Etwa 30 Rechtsnationalisten haben am Samstag auf dem Bahnhofplatz in St. Gallen gegen die «linke Politik in der Schweiz» demonstriert. An der Gegendemonstration auf dem «Roten Platz» nahmen etwa 100 Personen teil. Eine Gruppe störte die Kundgebung am Bahnhof. Die Polizei konnte schlichten.

Eine Frau spricht vor Demonstranten in ein Mikrofon.

Bildlegende: Eine Rednerin während der Demo auf dem Bahnhofplatz.
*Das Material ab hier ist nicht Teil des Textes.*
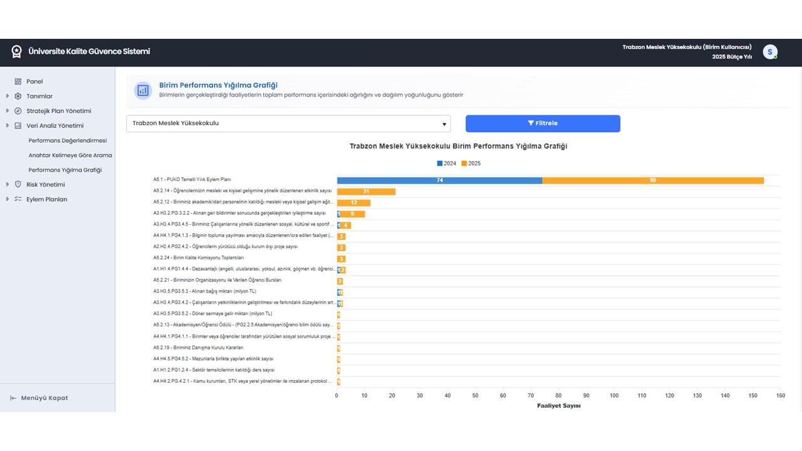Image resolution: width=802 pixels, height=451 pixels.
Task: Click the Stratejik Plan Yönetimi compass icon
Action: [18, 111]
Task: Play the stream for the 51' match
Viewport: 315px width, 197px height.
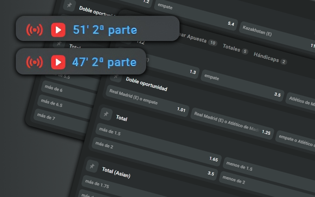Action: click(58, 30)
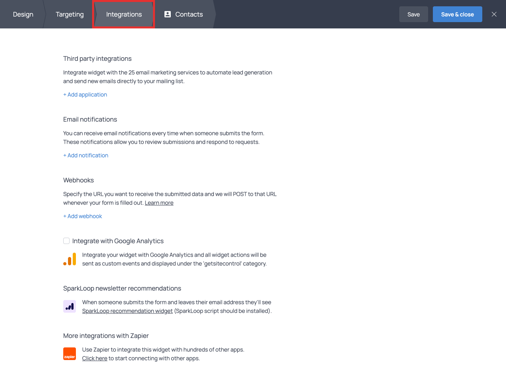Add a third party application
Screen dimensions: 506x379
85,95
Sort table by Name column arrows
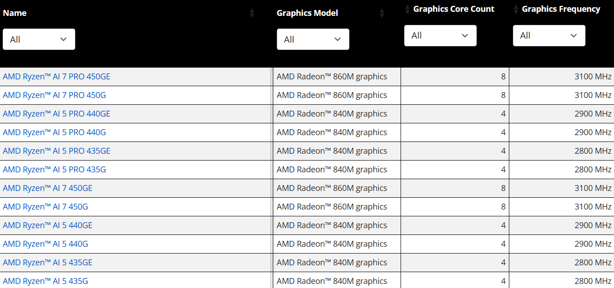The width and height of the screenshot is (614, 288). pyautogui.click(x=252, y=13)
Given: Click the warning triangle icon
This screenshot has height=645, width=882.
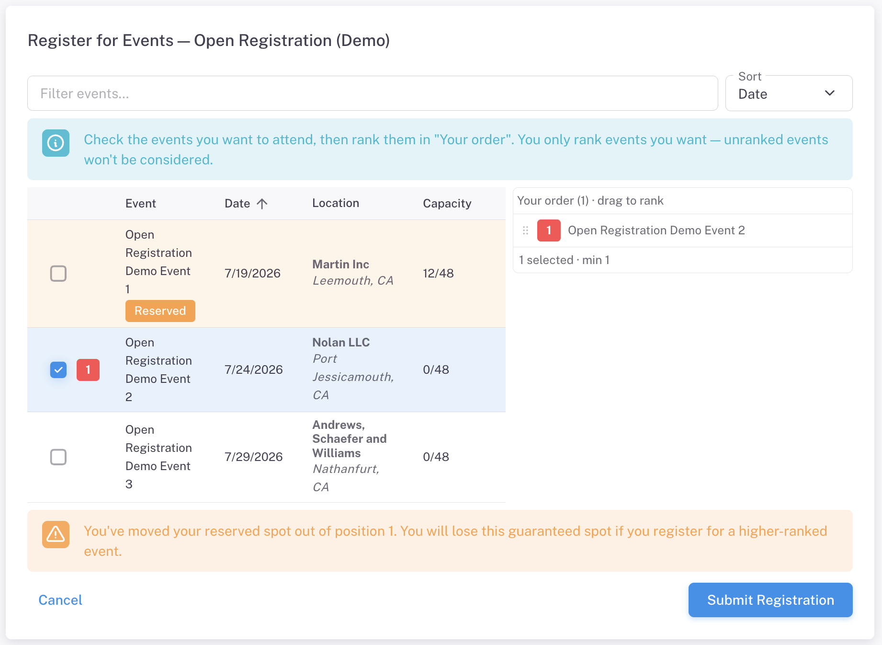Looking at the screenshot, I should (56, 534).
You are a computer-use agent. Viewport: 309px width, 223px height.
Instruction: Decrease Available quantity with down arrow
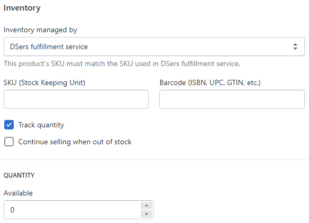(x=147, y=214)
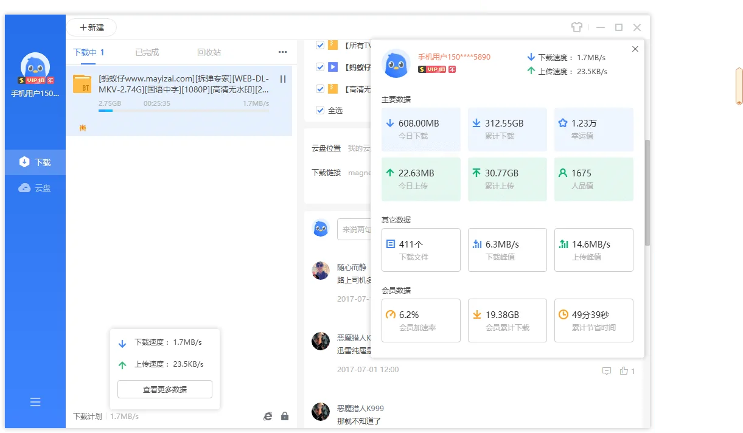Uncheck the 全选 checkbox
This screenshot has height=433, width=743.
[x=319, y=110]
Keystone

Eine Gruppe der Demonstranten vom «Roten Platz» sei mit einem Transparent zum Bahnhof marschiert und habe dort die Reden mit Zwischenrufen gestört, sagt Dionys Widmer gegenüber dem «Regionaljournal Ostschweiz» von SRF1. Die Polizei habe darum das Gespräch gesucht.

Daraufhin sei die Gruppe wieder abgezogen. Ansonsten habe es keine Zwischenfälle gegeben. Die Stadtpolizei wurde für die Demonstrationen von anderen Polizeikorps aus der Ostschweiz unterstützt. «Diese sind jedoch nicht zum Einsatz gekommen», so Widmer.

Die Polizei hatte die beiden Kundgebungen in der Stadt St. Gallen bewilligt. Sie einigte sich mit den Organisatoren darauf, dass sie auf Märsche verzichten. Die Strategie ist laut der Polizei aufgegangen.